I often wonder, though: is the definition of “essential” goods needing redefined so that some areas of large stores should be closed off? I was recently in a large clothing/food store where clothes on the same level as food were for sale but for some strange reason clothes on the upper level were blocked off; yet stores selling clothing only are closed. Why?

Surely if a store is open for food and has to restrict upper floor access the same products on lower floors should also be restricted.

Dougie Jardine, Bishopbriggs.


ROSEMARY Goring is absolutely correct ("Surely our unsung supermarket staff should be bumped up vaccination list?", The Herald, January) 13. Her views can apply also to a further vital group apparently forgotten.

Two members of my family are teaching children of frontline workers. If they and others like them did not turn up to educate these children, their parents could no longer work and valuable services, essential to our well-being in the battle against Covid, would cease.

Why are these hard-working teachers, in particular as they are in continually open schools, not on any priority vaccination list?

Patricia Dewar Gibb, Glasgow G12.


THE claim from Gordon Brown's think tank Our Scottish Future that Scotland’s Covid-19 test and protect system is failing ("Record number of Covid patients in hospital and it’s set to get worse", The Herald, January 12) is highly questionable. It is certainly not supported by the statistical analyses it published.
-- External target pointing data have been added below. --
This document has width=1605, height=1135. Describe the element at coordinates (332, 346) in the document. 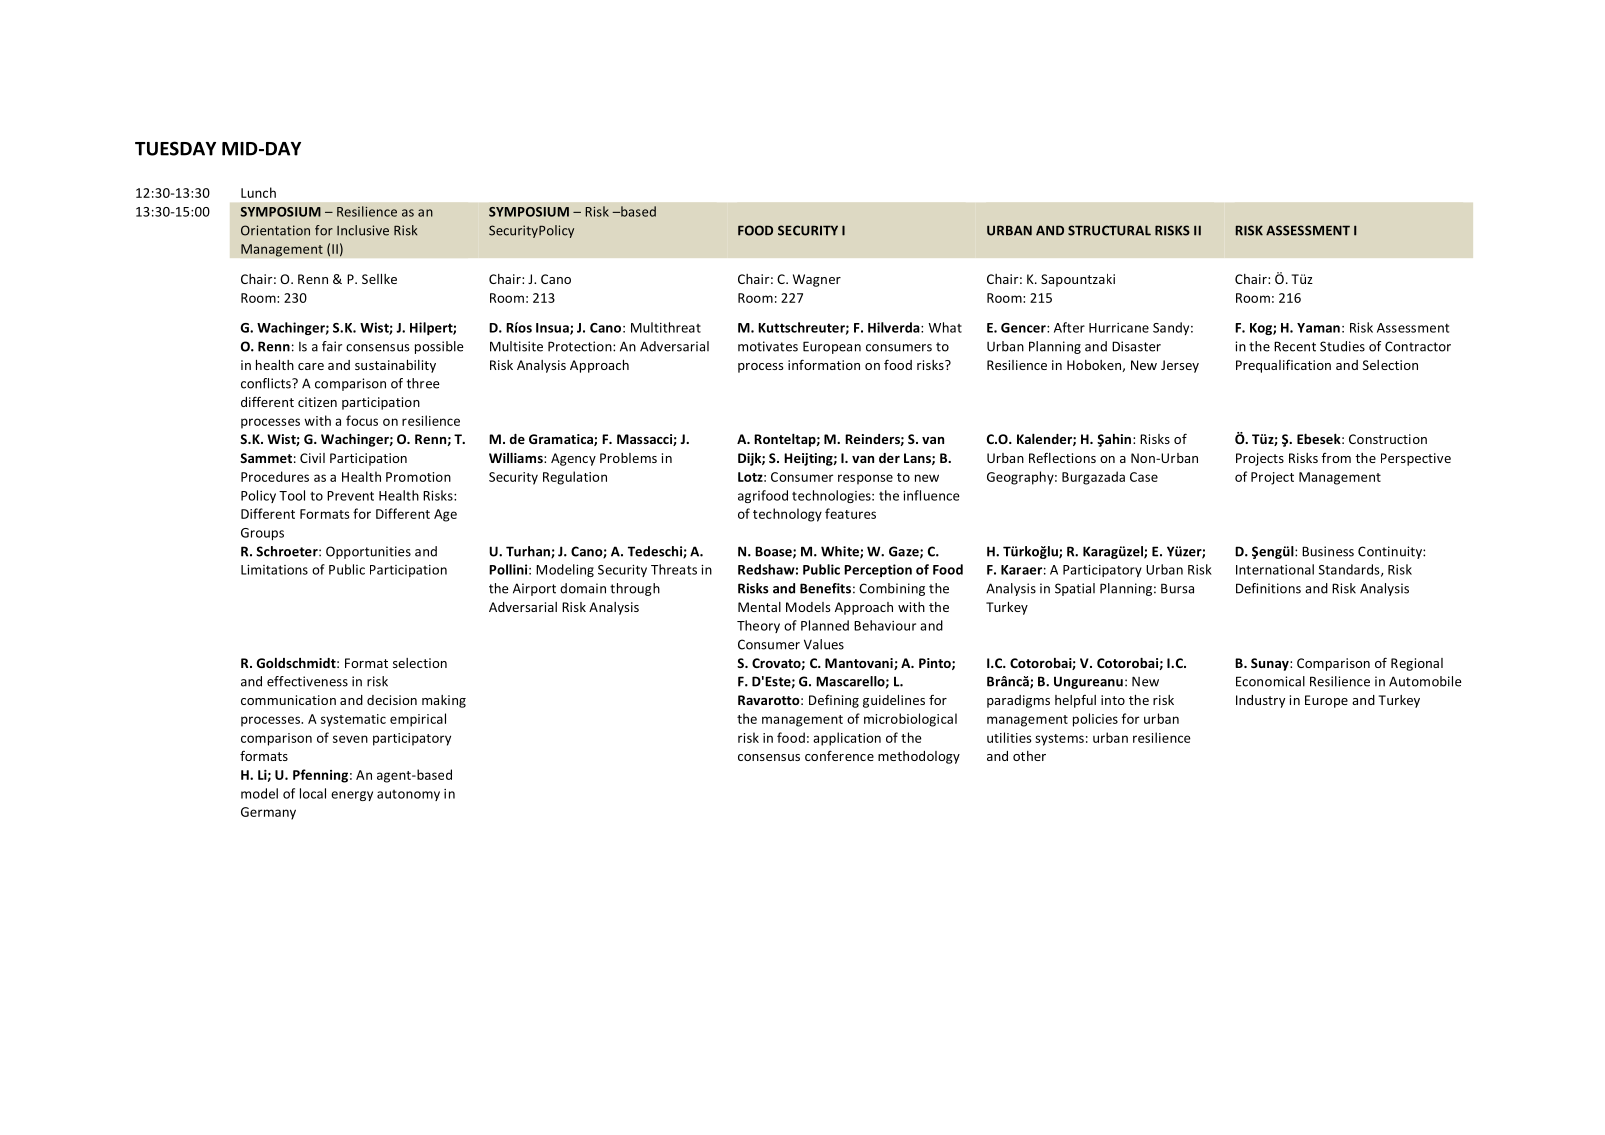

I see `fair` at that location.
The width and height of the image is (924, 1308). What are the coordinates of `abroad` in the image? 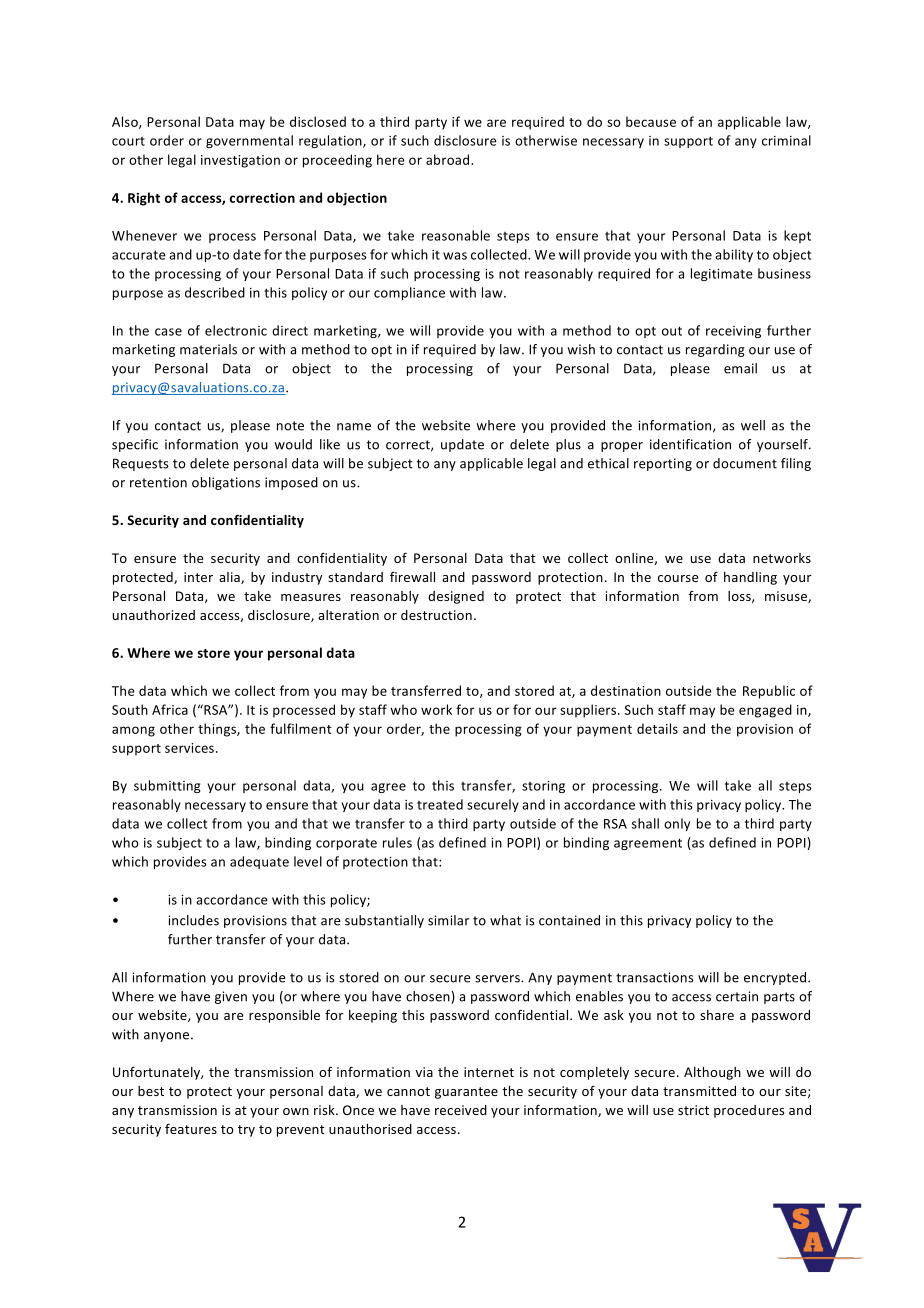 It's located at (449, 159).
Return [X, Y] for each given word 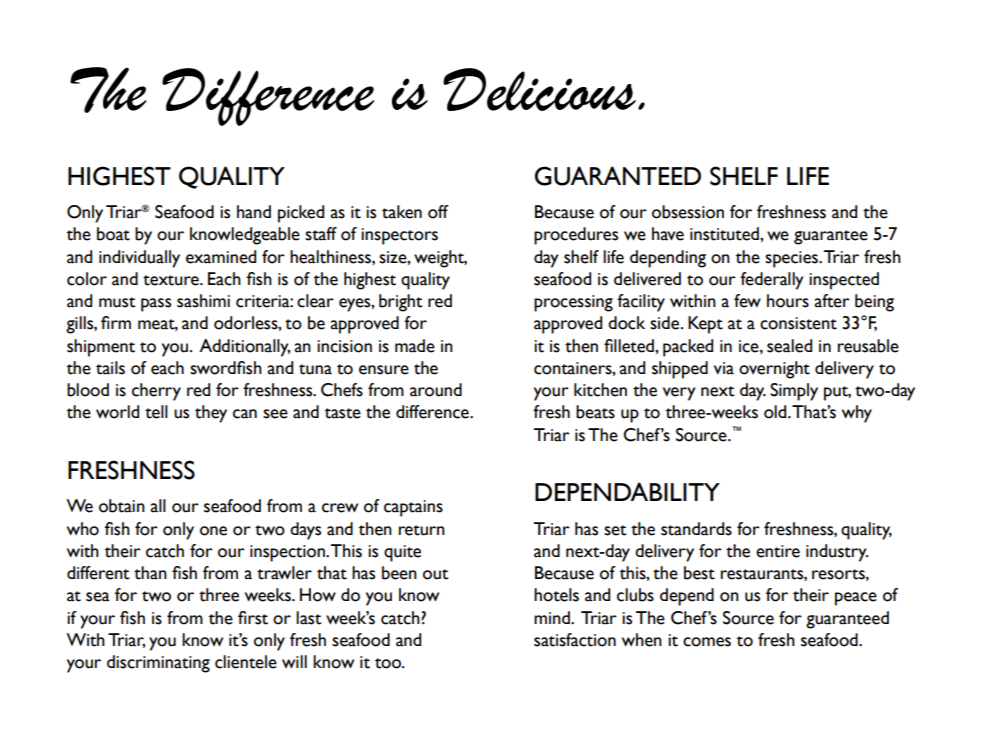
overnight [774, 370]
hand [254, 212]
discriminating [158, 664]
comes [707, 642]
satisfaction [575, 640]
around [436, 390]
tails [110, 368]
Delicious [539, 89]
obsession [688, 212]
To assess the performance of the system, you would need to estimate the numbers of infections prevented by isolating infected cases and their close contacts, whether positive or not. This is not what the published estimates purport to do. Instead, they base their calculations on a simplistic assessment of the proportion of prevalent infections identified by tests. This tells us precisely nothing about infections prevented.

In fact, the published estimates – 32% for Scotland – do not even correctly identify the proportions of infections identified by testing. To obtain these figures, the authors of the report cumulate tests over 14 days, when in fact the average duration of a Covid-19 infection is closer to 21 days, as indicated by ONS incidence and prevalence estimates. This alone produces a large underestimate.

However, the underpinning methodology is more fundamentally flawed, as demonstrated by the report’s data for Northern Ireland, which indicates that on some days there were more positive tests than infections. Something is seriously wrong here, and it’s most likely not with Scotland’s test and protect system.

Paddy Farrington, Emeritus Professor of Statistics at the Open University, Edinburgh EH9.